Give It Up, Grannie!

Since the concept of online banking came about, I’ve been its biggest supporter. Sure, there’s always some hesitation to trust your money with a system that, at times, has proven to be about as secure as a drunk sorority girl on spring break, and change is always difficult to accept in some measure. Yet, can anyone deny that the system of online banking has made our world a better place? I think I’ve written three paper checks in the past five years, and I’ve only had to mail one of them. This is a huge advantage for those of us that can’t be bothered with the trivialities of buying stamps or …writing.

Even for the standard adult male and female with normal attention spans, online banking provides a huge advantage over the old system of checks and stamps. Money is applied from your account to your bill almost immediately, eliminating the need to balance a checkbook in most cases. Also, no more checks getting lost in the mail! I know, the USPS has like a 99.999% rate of reliability, or something ridiculous like that…but lost mail still happens. This way, if the company to whom you are paying a bill doesn’t get your payment, it’s the bank’s fault, and they typically have some sort of reimbursement mechanism in place in case you get charged a late fee.

So why are there still holdouts!? I know some very intelligent and forward thinking people that are still unable to make the switch to the 21st century. Just last night, I was having a conversation with a lawyer (you know you you are), and he’s unable to accept online banking for admittedly trivial reasons. “I don’t know…I just like paper!” I think these people are holding up progress. Can’t banks do the same thing the airlines did to wean us off paper tickets? It’s the same basic situation – people holding onto paper because it makes them feel better, even though all the mechanisms for using the paper are electronic anyway. All the airlines did was start making it more expensive for people to carry around these stupid tickets in their pockets, and voila! Instant conversion. I guarantee you…as soon as banks start charging $1.00 to cash checks, the switchover will be complete. This will get us just a little closer to my utopia…

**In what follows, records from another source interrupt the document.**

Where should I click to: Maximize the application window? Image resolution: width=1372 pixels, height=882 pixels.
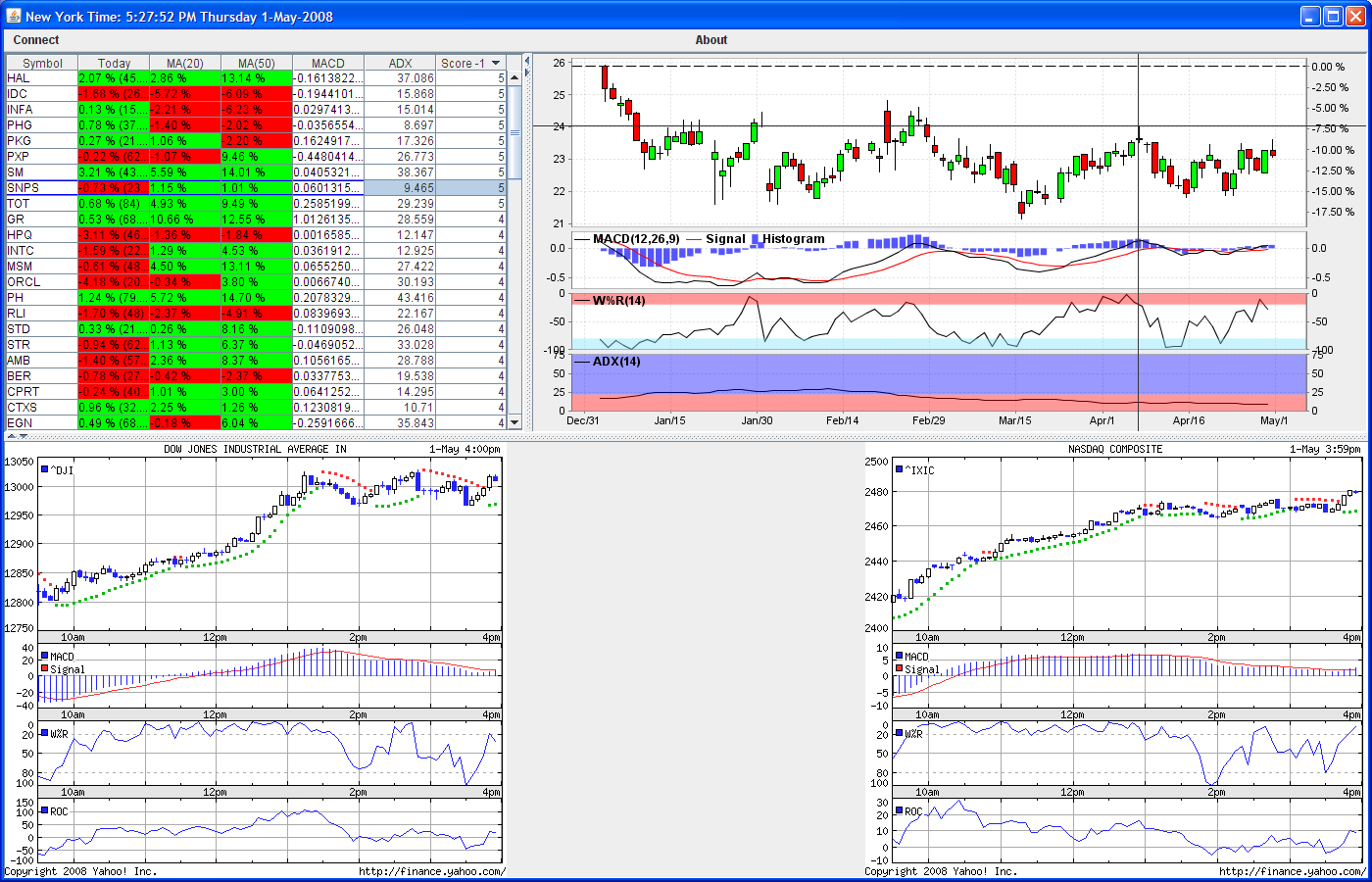pos(1333,16)
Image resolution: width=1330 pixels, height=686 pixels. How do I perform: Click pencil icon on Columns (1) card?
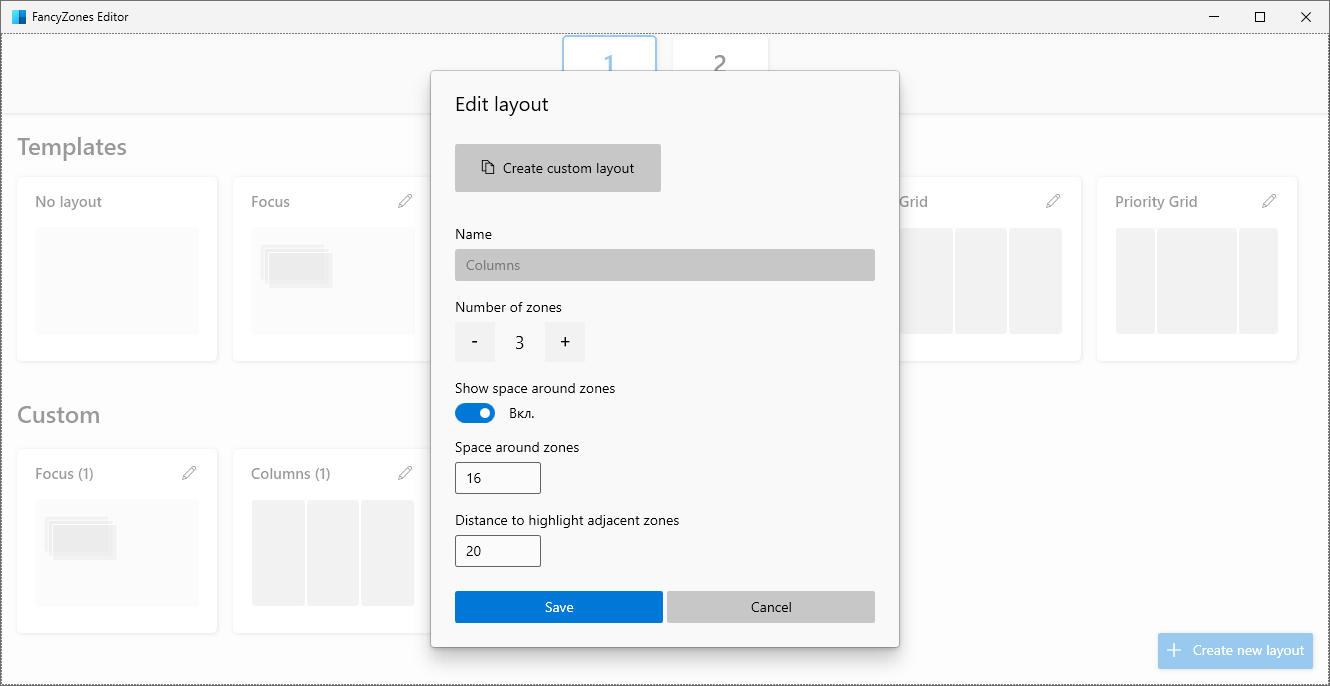pyautogui.click(x=405, y=473)
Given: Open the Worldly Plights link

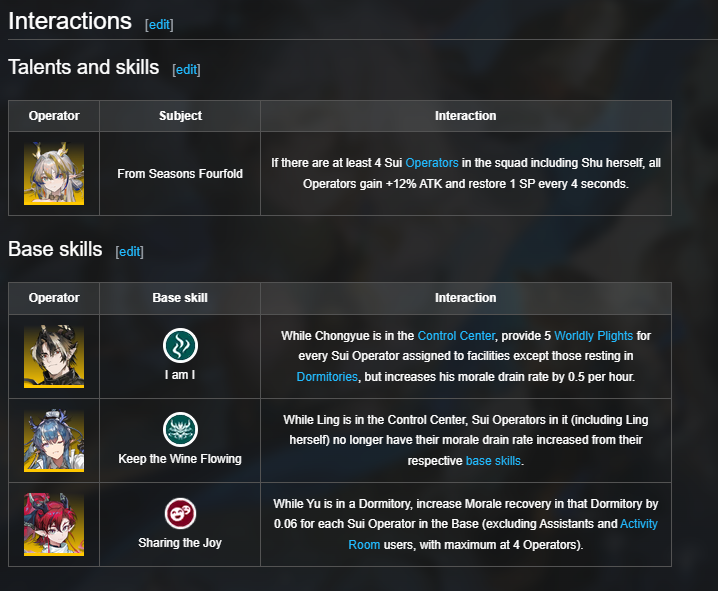Looking at the screenshot, I should [593, 336].
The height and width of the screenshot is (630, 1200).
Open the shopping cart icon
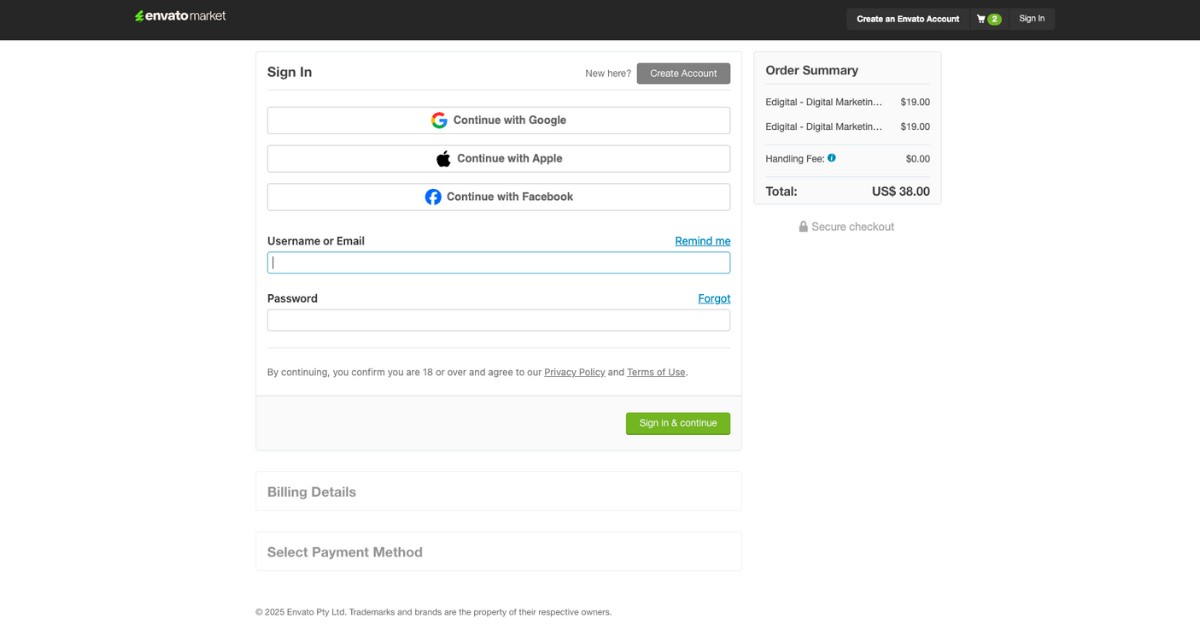pyautogui.click(x=981, y=19)
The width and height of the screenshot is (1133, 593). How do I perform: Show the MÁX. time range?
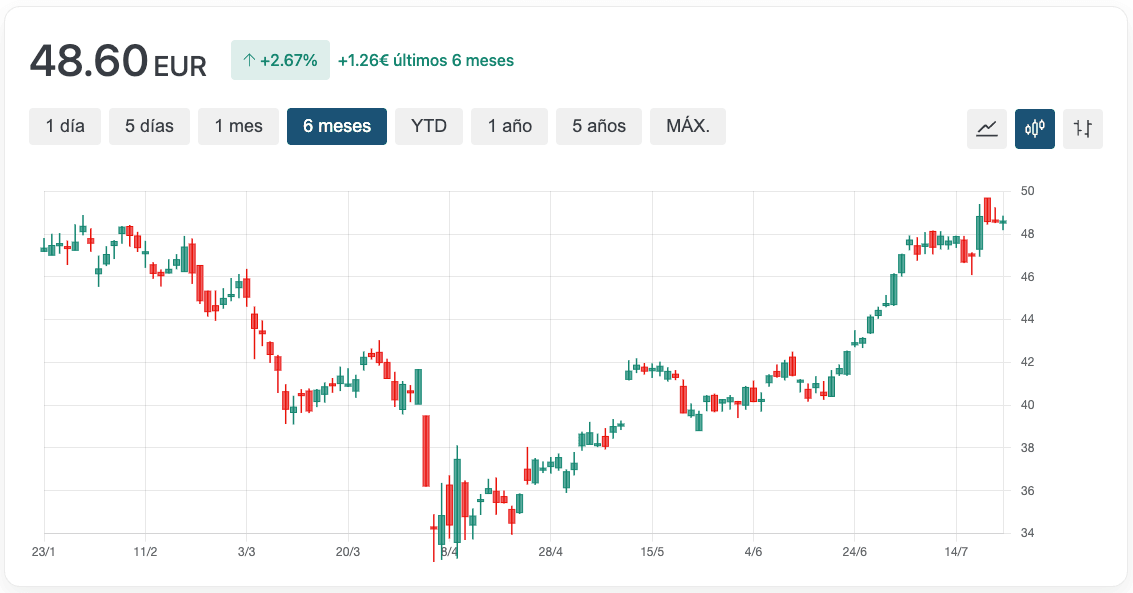[x=688, y=126]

Major Marty Stroodler’s Utopia

  • All forms of paper payment have been eliminated and you pay for everything with chip implanted in your big toe.
  • Traffic cameras installed at all traffic lights penalize riders for speeding, running lights, and just being assholes, eliminating the need for traffic cops.
  • The George Foreman Hair Maker is introduced. It’s a device that fits on top of your head and does your hair the exact same way every morning, applying just the right amount of product. Can you imagine how much time we’d save!?
  • Flying cars. Come on, man. We’ve been waiting too long.
  • PDA-like devices at all restaurant tables that allow you to order and pay whenever you feel like it. No more being pressured to order by a waiter with an agenda or waiting for the check when the same waiter is on a smoke break. We only need them to deliver the food and take complaints.
  • Eveyone who is married, coupled, or in a significant romantic relationship has to wear a red dot on their foreheads. The Indians got it right the first time around, but let’s expand it to everyone…not just women.